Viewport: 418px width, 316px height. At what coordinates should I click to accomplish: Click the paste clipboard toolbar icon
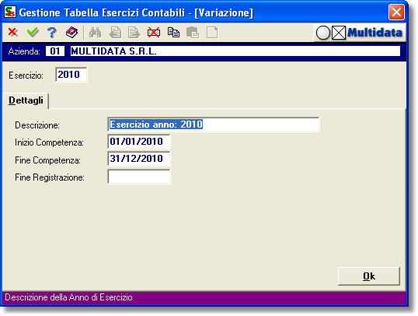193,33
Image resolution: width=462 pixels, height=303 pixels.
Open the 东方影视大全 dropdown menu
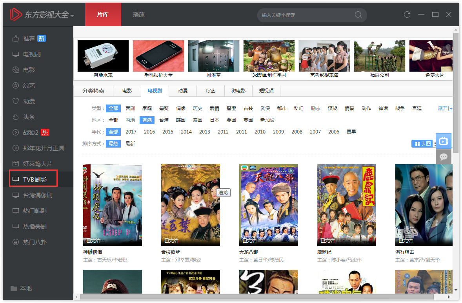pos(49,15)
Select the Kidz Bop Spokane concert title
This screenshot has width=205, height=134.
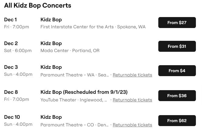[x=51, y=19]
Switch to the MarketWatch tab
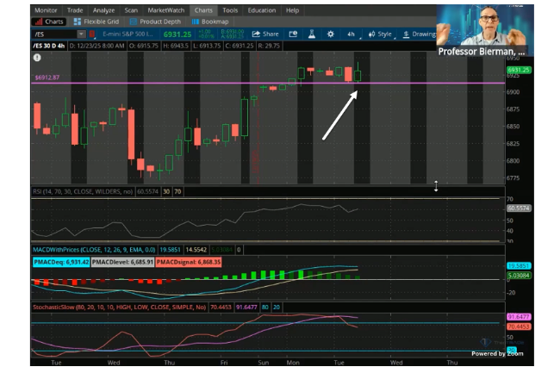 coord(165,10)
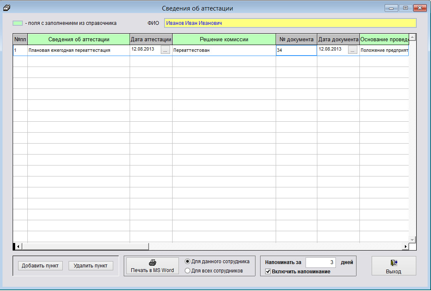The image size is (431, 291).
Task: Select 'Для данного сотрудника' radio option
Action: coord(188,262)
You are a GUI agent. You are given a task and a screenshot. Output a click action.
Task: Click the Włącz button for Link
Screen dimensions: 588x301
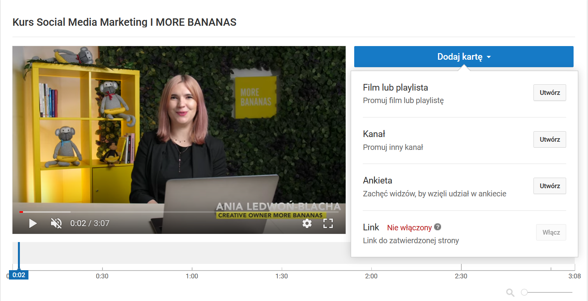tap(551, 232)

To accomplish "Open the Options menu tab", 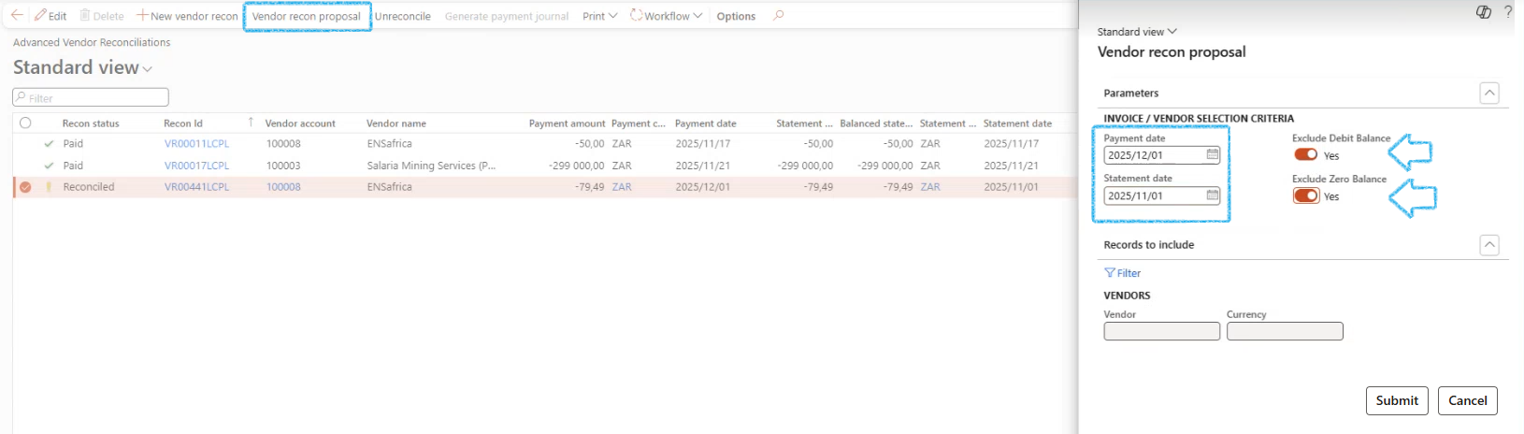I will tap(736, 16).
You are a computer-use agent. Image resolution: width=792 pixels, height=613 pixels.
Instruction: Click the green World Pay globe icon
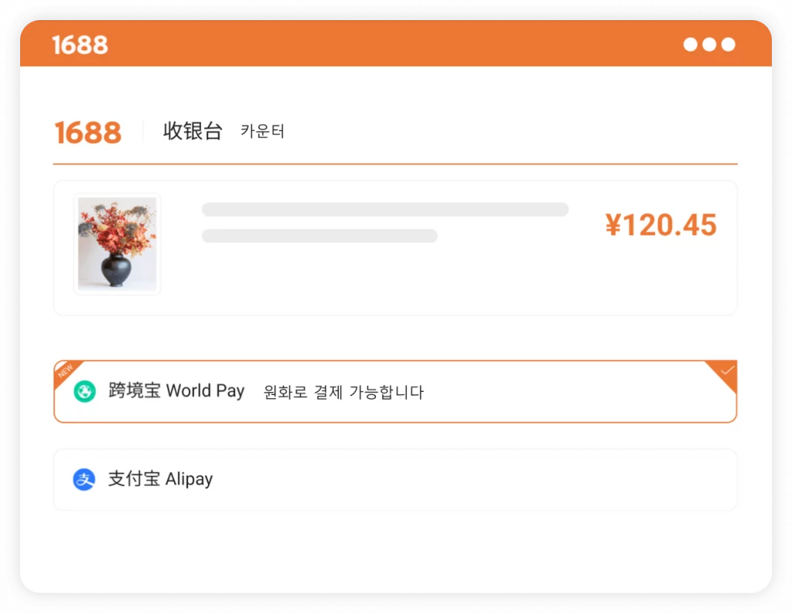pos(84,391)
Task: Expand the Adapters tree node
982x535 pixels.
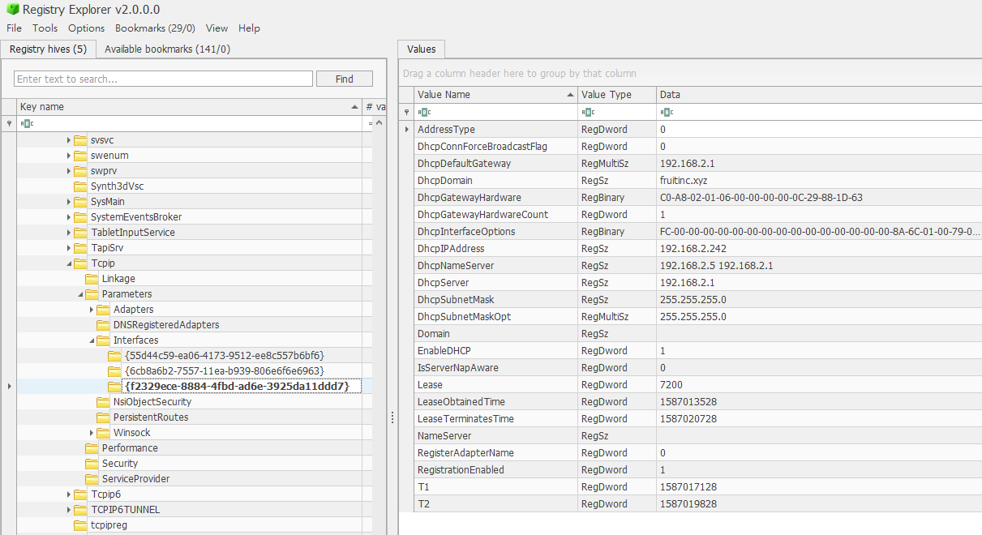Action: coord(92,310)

..............................

Starting at the line that contains "Task: Expand the Adapters tree node" and ending at the last line of the material, write those lines out again, requests included, and scale every coordinate in the answers by 0.75, rounding to whole numbers with halves going up. Leave out the pictures.

_Output for this exercise_.
Task: Expand the Adapters tree node
982x535 pixels.
Action: coord(69,233)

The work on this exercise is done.